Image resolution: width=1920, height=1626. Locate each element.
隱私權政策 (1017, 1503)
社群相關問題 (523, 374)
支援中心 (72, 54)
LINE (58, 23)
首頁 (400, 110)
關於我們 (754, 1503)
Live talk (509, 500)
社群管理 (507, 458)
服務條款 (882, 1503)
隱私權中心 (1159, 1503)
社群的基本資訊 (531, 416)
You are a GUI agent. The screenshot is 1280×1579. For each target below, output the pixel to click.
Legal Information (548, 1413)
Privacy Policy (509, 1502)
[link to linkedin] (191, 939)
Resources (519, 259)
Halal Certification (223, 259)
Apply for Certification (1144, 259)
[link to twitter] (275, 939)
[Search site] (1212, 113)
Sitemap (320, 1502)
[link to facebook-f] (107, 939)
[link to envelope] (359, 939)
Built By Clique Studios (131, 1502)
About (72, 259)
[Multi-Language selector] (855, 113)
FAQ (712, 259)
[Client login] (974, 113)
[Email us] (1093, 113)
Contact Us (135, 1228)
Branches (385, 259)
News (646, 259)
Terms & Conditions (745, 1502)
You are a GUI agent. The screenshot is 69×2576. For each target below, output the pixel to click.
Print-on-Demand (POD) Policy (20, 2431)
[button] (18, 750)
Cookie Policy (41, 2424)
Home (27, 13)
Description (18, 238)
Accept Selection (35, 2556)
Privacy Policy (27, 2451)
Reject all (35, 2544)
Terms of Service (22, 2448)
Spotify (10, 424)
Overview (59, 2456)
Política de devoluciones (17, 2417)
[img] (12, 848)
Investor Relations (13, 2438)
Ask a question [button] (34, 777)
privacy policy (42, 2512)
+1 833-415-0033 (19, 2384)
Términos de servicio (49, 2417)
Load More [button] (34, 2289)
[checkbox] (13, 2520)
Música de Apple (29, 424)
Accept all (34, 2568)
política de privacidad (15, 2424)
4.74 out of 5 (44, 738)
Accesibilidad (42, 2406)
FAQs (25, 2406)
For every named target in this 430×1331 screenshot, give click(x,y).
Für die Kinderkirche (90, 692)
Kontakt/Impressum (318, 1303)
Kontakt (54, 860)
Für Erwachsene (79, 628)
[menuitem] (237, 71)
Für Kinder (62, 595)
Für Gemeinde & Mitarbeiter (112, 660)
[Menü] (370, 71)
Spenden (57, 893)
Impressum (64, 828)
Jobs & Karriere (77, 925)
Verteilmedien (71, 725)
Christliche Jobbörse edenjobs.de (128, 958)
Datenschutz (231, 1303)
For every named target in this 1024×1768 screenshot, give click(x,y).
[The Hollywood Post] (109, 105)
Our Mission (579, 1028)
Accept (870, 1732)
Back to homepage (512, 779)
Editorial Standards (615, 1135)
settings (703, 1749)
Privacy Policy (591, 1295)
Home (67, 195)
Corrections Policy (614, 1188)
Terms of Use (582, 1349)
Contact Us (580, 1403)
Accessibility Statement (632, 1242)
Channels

- - - -

Would you output every line of the listing exactly as given?

Image resolution: width=1920, height=1626. Locate each element.
隱私權政策 (1017, 1503)
社群相關問題 (523, 374)
支援中心 (72, 54)
LINE (58, 23)
首頁 (400, 110)
關於我們 (754, 1503)
Live talk (509, 500)
社群管理 (507, 458)
服務條款 (882, 1503)
隱私權中心 (1159, 1503)
社群的基本資訊 (531, 416)
You are a GUI agent. The screenshot is 1280×1579. For each target below, output the pixel to click.
Legal Information (548, 1413)
Privacy Policy (509, 1502)
[link to linkedin] (191, 939)
Resources (519, 259)
Halal Certification (223, 259)
Apply for Certification (1144, 259)
[link to twitter] (275, 939)
[Search site] (1212, 113)
Sitemap (320, 1502)
[link to facebook-f] (107, 939)
[link to envelope] (359, 939)
Built By Clique Studios (131, 1502)
About (72, 259)
[Multi-Language selector] (855, 113)
FAQ (712, 259)
[Client login] (974, 113)
[Email us] (1093, 113)
Contact Us (135, 1228)
Branches (385, 259)
News (646, 259)
Terms & Conditions (745, 1502)
You are a GUI agent. The screenshot is 69×2576. For each target below, output the pixel to click.
Print-on-Demand (POD) Policy (20, 2431)
[button] (18, 750)
Cookie Policy (41, 2424)
Home (27, 13)
Description (18, 238)
Accept Selection (35, 2556)
Privacy Policy (27, 2451)
Reject all (35, 2544)
Terms of Service (22, 2448)
Spotify (10, 424)
Overview (59, 2456)
Política de devoluciones (17, 2417)
[img] (12, 848)
Investor Relations (13, 2438)
Ask a question [button] (34, 777)
privacy policy (42, 2512)
+1 833-415-0033 (19, 2384)
Términos de servicio (49, 2417)
Load More [button] (34, 2289)
[checkbox] (13, 2520)
Música de Apple (29, 424)
Accept all (34, 2568)
política de privacidad (15, 2424)
4.74 out of 5 (44, 738)
Accesibilidad (42, 2406)
FAQs (25, 2406)
For every named target in this 430×1331 screenshot, give click(x,y).
Für die Kinderkirche (90, 692)
Kontakt/Impressum (318, 1303)
Kontakt (54, 860)
Für Erwachsene (79, 628)
[menuitem] (237, 71)
Für Kinder (62, 595)
Für Gemeinde & Mitarbeiter (112, 660)
[Menü] (370, 71)
Spenden (57, 893)
Impressum (64, 828)
Jobs & Karriere (77, 925)
Verteilmedien (71, 725)
Christliche Jobbörse edenjobs.de (128, 958)
Datenschutz (231, 1303)
For every named target in this 1024×1768 screenshot, give click(x,y).
[The Hollywood Post] (109, 105)
Our Mission (579, 1028)
Accept (870, 1732)
Back to homepage (512, 779)
Editorial Standards (615, 1135)
settings (703, 1749)
Privacy Policy (591, 1295)
Home (67, 195)
Corrections Policy (614, 1188)
Terms of Use (582, 1349)
Contact Us (580, 1403)
Accessibility Statement (632, 1242)
Channels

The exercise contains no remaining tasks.